En restant au noir et blanc, Bill Viola utilise parfois des images négatives. Ainsi le noir devient blanc, et réciproquement. Les images négatives interrompent notre habitude visuelle et révèlent une atmosphère fantomatique. Elles impliquent la vue d’un autre monde du patient qui passe de vie à trépas. Elles montrent aussi la scène inquiétante d’un rêve où l’on reconnaît seulement la forme des choses mais non leur valeur intrinsèque. De même on peut les interpréter comme notre visage caché ou notre intention camouflée. Elles nous donnent une occasion de nous interroger sur nous-mêmes.

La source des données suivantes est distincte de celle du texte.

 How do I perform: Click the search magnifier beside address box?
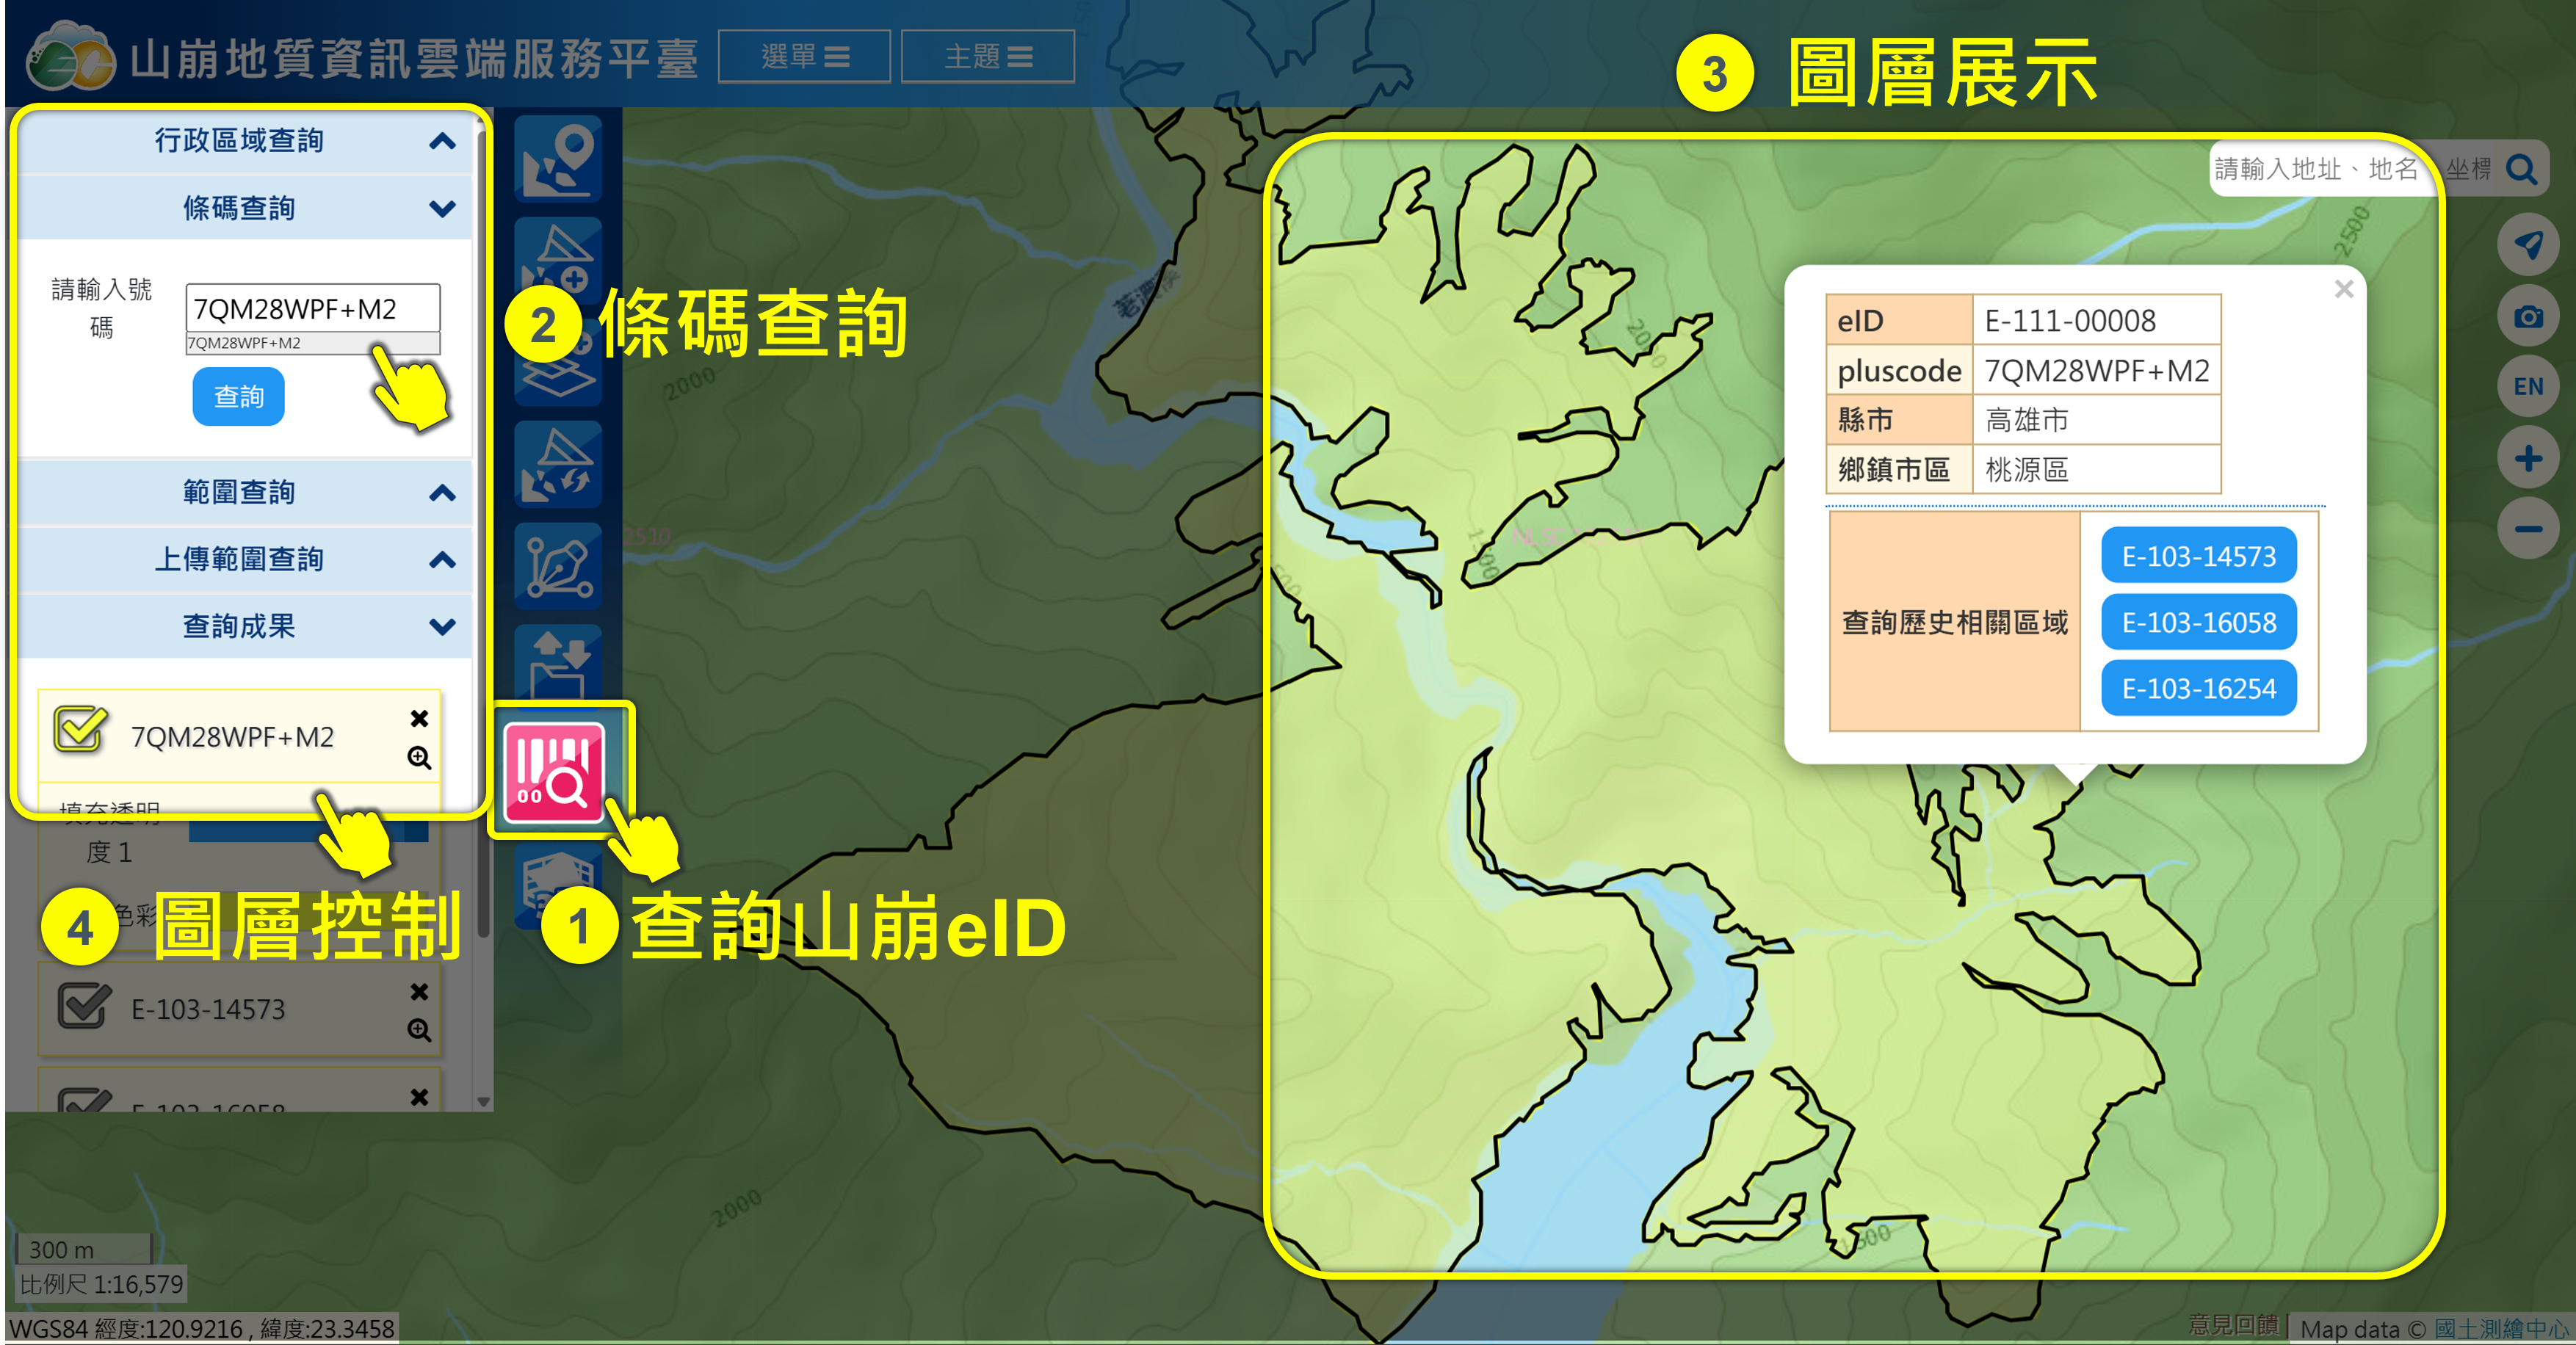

Quant au son, Bill Viola essaie de garder fidèlement le bruit original de sa source pour ainsi reconstruire la même relation entre les images, le son et l’impression que l’homme a éprouvée dans cet espace-temps. Il invite le spectateur à prendre le rôle de cet homme et à passer la même épreuve. Il n’a pas mis des morceaux de musique dans le but de donner un ton à ce film, peut-être parce qu’il considérait cette manière artificielle et manipulatrice.


Le titre de ce film Le passage décrit une notion générale sur toutes sortes de transitions dans la vie. Les personnages dans ce film, sans nom et sans voix, représentent seulement des gens ordinaires pour raconter des situations humaines. Il faut patienter jusqu’à la fin pour que ce film nous dévoile son côté personnel. Lorsque l’on voit apparaître la phrase « in memory of my mother », on comprend la genèse de ce film et le sentiment de Bill Viola. S’il mettait cette phrase au début du film comme on le fait souvent dans les livres, cela aurait donné une instruction de son interprétation. Pour faire le deuil, Bill Viola éprouve la nécessité de s’exprimer en faisant un film. Malgré sa tristesse, il garde toujours la lucidité pour traiter ce sujet sombre d’une manière sobre. Ainsi une histoire personnelle atteint la hauteur humaine et touche tous ceux qui la regardent.